Les récents propos de personnalités religieuses sur les ondes de certaines radios privées ont suscité de vives réactions au sein de l’opinion publique, sans pour autant que les autorités ne réagissent.

Le rôle des radios privées fut fort apprécié dans le cadre du renforcement de la démocratie, mais la libéralisation totale du secteur, sans contrôle, apporte aujourd’hui son lot d’inconvénients, qui peuvent être préjudiciables à la paix sociale. Il ne se passe en effet plus un jour sans que des propos extrémistes soient tenus dans le cadre de prêches virulents, sur les ondes de certaines radios privées. Sans susciter de réactions de la part des autorités, qui disposent pourtant d’un instrument de régulation.

Régulation urgente Pourtant, tout responsable de radio se doit de respecter certaines règles, ce qui suppose une certaine autorégulation, voire une autocensure. Après constat fait des nombreux dérapages, c’est surtout la Haute autorité de la communication (HAC) qui est pointée du doigt pour son immobilisme face à ces manquements à l’éthique. Mais du côté du régulateur, on argue que « nous n’avons à ce jour aucun moyen mis à notre disposition pour agir, même si nos documents contiennent les solutions, car la structure n’est pas encore fonctionnelle », assure Alou Djim, l’un des membres de la HAC, avant d’ajouter qu’au niveau de sa structure, seules l’ordonnance et la loi de création existent pour le moment.
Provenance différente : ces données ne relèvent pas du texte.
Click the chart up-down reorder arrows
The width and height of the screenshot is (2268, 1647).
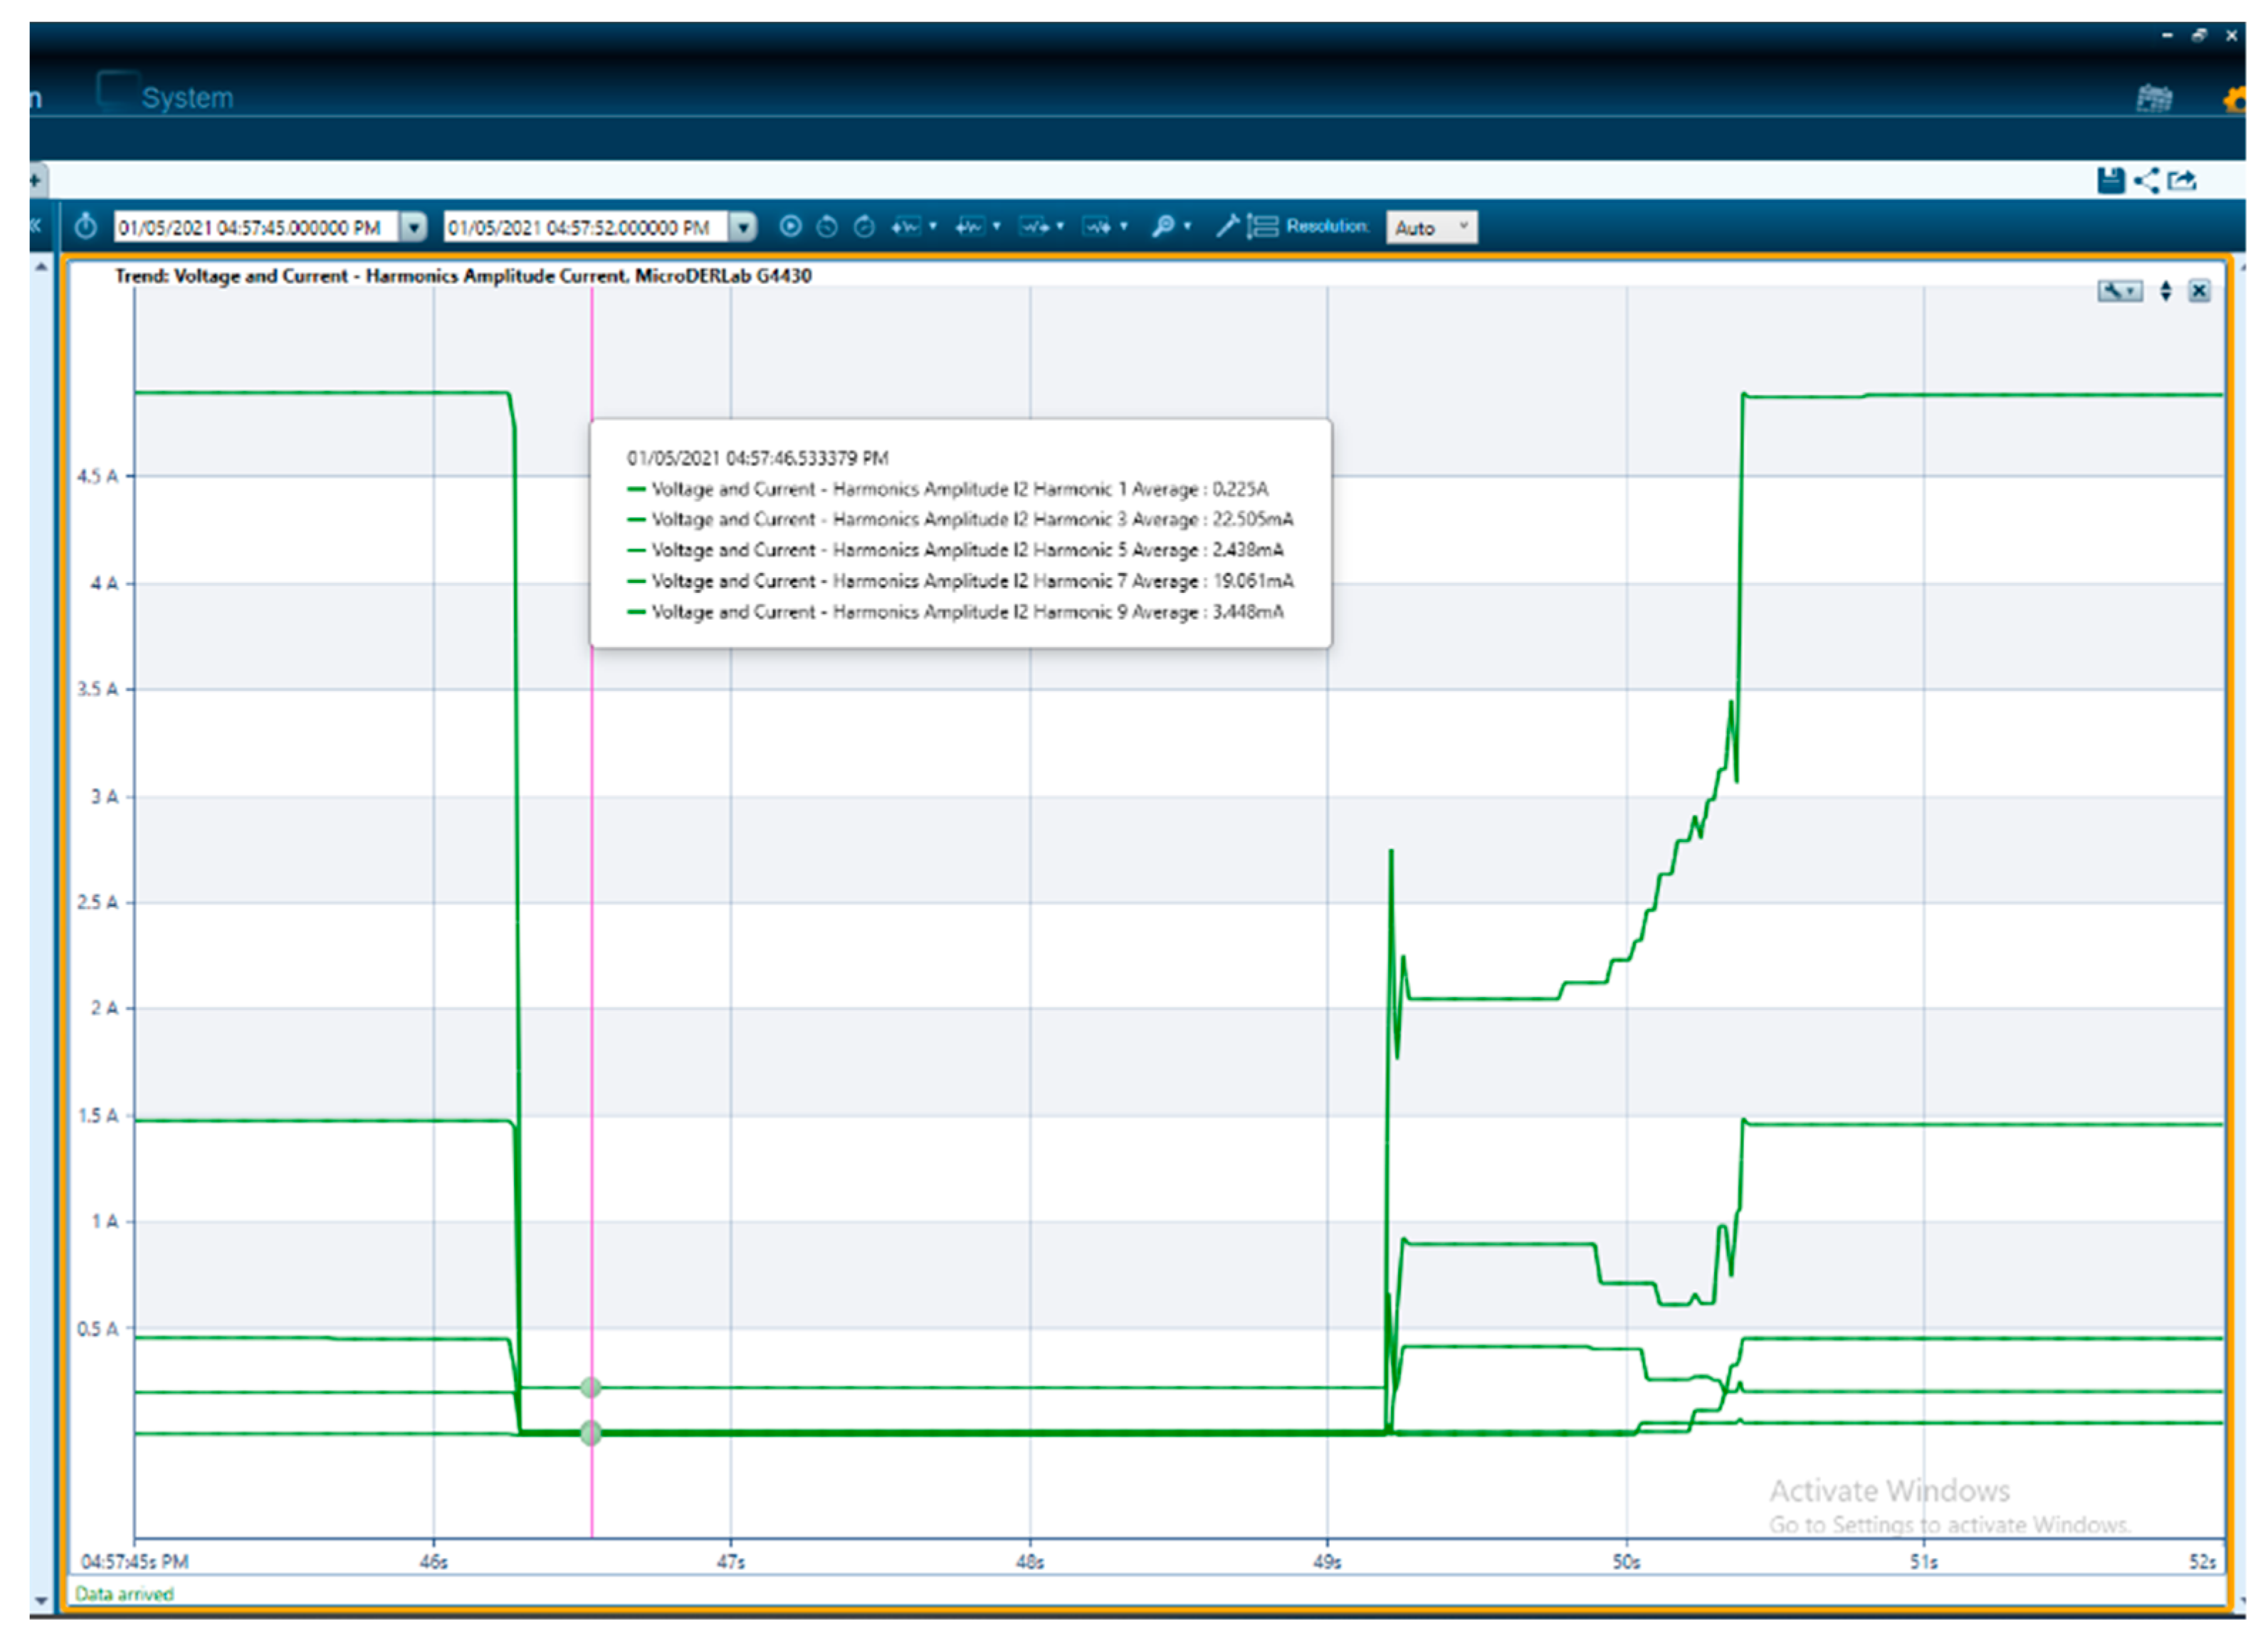(2165, 291)
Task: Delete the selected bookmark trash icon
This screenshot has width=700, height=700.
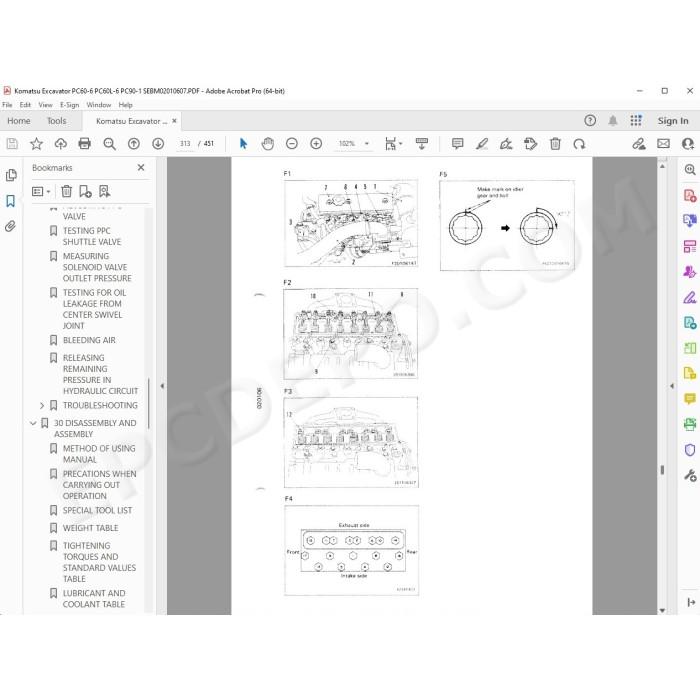Action: pos(67,192)
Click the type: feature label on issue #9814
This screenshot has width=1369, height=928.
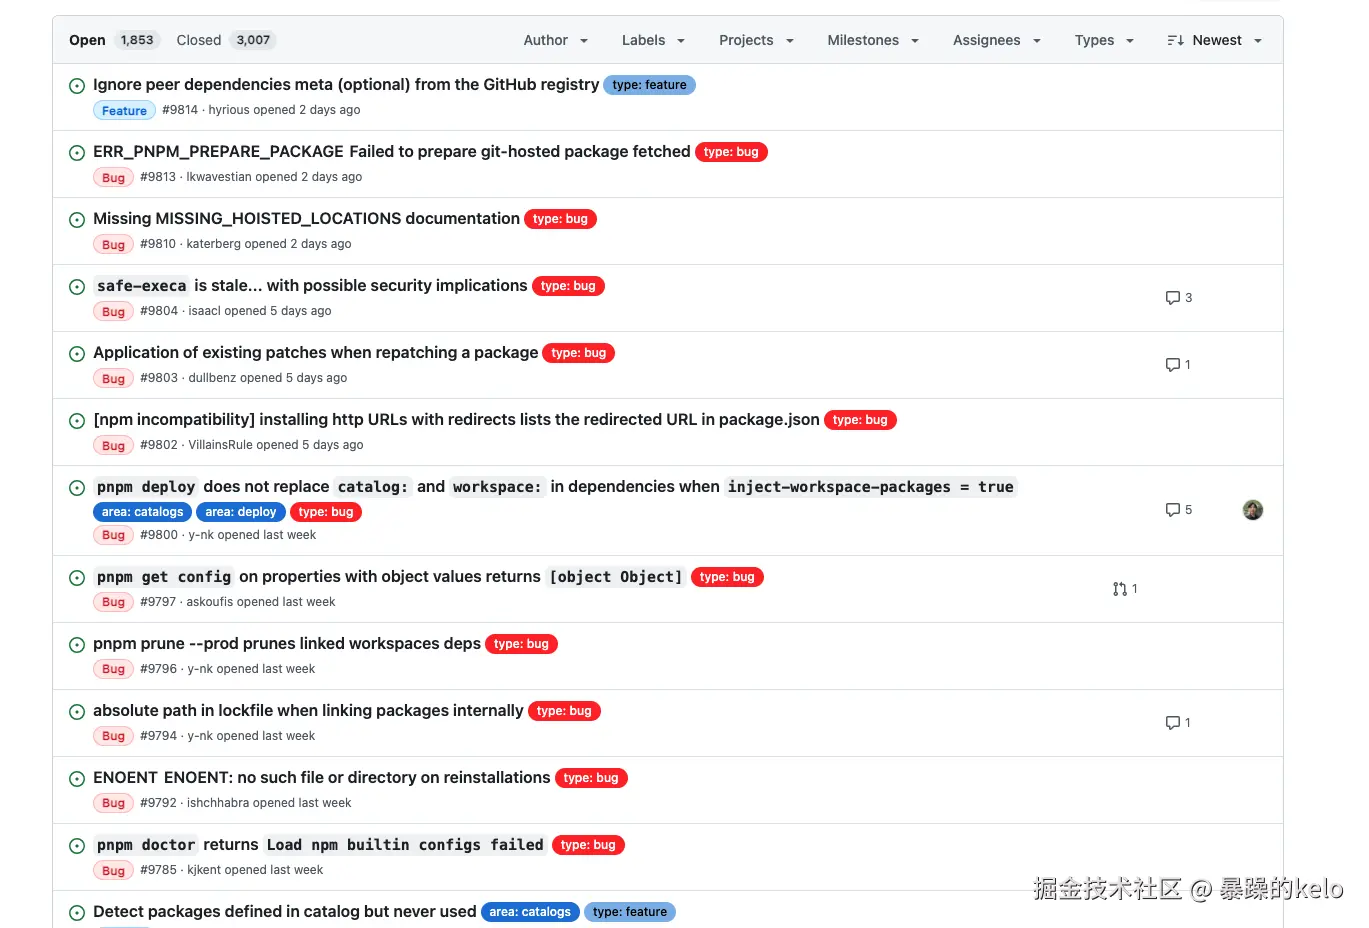649,85
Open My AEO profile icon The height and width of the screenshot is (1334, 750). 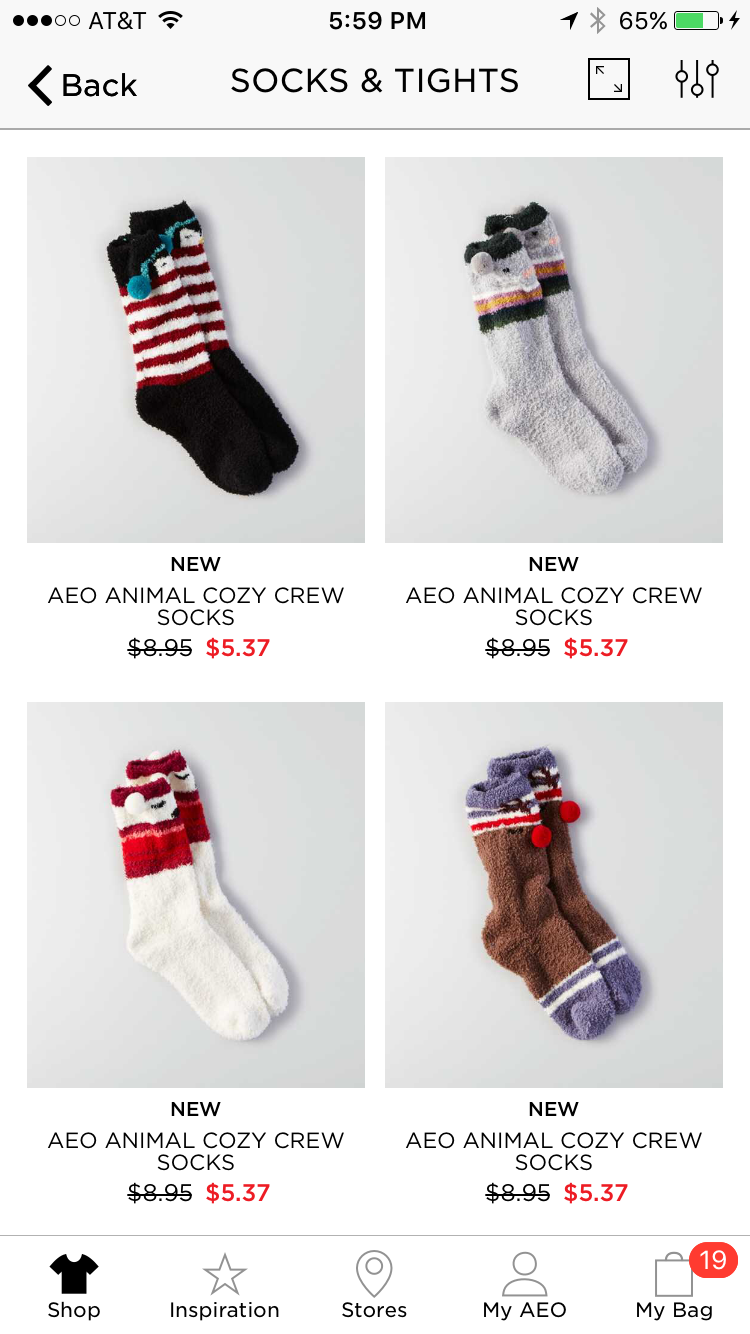coord(524,1274)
Quant à l’URTEL (Unions des radios libres et télévision du Mali), elle se veut plus rassurante à travers la voix de son Président, Bandjougou Danté : « au nom des 350 radios de notre association, nous garantissons que les dérapages ne se feront plus, sauf peut être au niveau de radios n’ayant pas d’autorisation d’émettre ».

Du côté de la Maison de la presse, la message est plus clair : « il y a nécessité de mieux former nos journalistes et animateurs, et d’amener les radios à leur mission première, car c’est le fait que les radios manquent de ressources qui les poussent à prospecter partout et à ouvrir les micros », selon Alexis Kalambry, son vice président. Cette organisation faitière a d’ailleurs élaboré un programme de formation en lien avec la crise récente, pour mieux former les acteurs.